From 1999 to 2001, he worked as Deputy General Director, General Director of Rostov Civil Aviation Plant No. 412. From 2004 to 2005 - Advisor to the Deputy General Director for Logistics at Aeroflot.

In 2006, he worked as a chief expert, consultant of the department of regional and offset programs at Rosoboronexport. From 2006 to 2009, he held a number of positions at AvtoVAZ: Deputy General Director for Sales and Technical Services, executive director for Sales, Vice President for Sales and Marketing, Senior Vice President for Sales and Marketing.

From 2010 to 2018, he held the position of General Director of Aeroexpress.

From 2014 to 2018, he held the position of General Director of Kalashnikov Concern.

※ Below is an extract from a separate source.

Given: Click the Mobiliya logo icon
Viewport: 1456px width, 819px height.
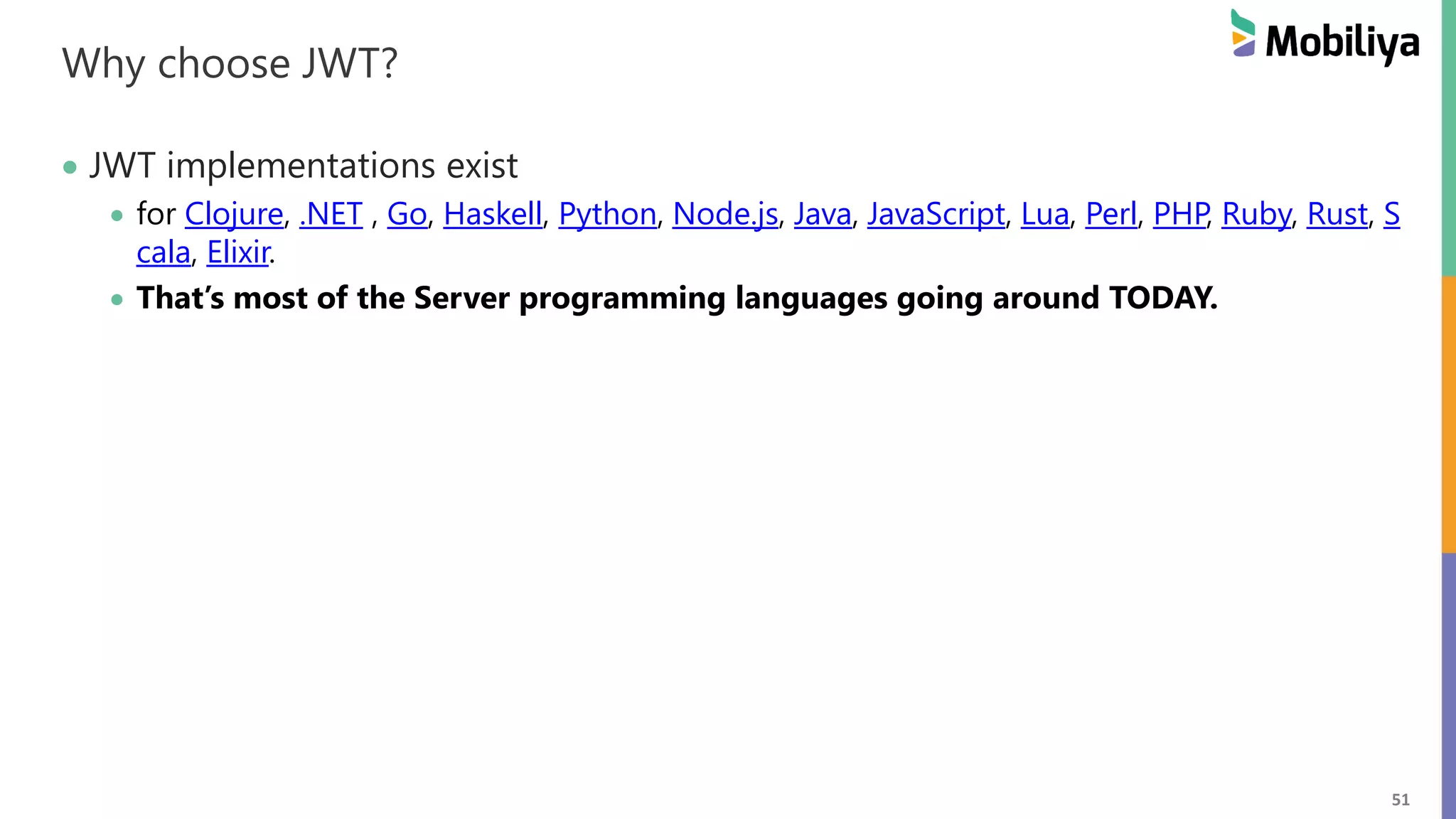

By the Decree of the President of Russia dated June 13, 2018, he was appointed Deputy Minister of Defense of the Russian Federation overseeing issues of organizing military-technical support for the Armed Forces, planning the development of weapons, military and special equipment, monitoring the implementation of state defense orders, organizing patent-licensing, invention and rationalization work in the Armed Forces.

He is a member of the Board of Directors of the United Shipbuilding Corporation, Promsvyazbank, and Tactical Missiles Corporation.

In 2019, he was included in the Forbes rating of the richest security officials in Russia (second place). His income for 2018 was 119.2 million rubles.

He owns elite real estate on Rublyovka (a 1,500 m^{2} mansion and a 35-acre plot of land), and in 2011 he established a company in Miami (USA) called 5256 Fisher Island Drive.

Laureate of the Person of the Year award in 2011 for his contribution to the development of transport infrastructure.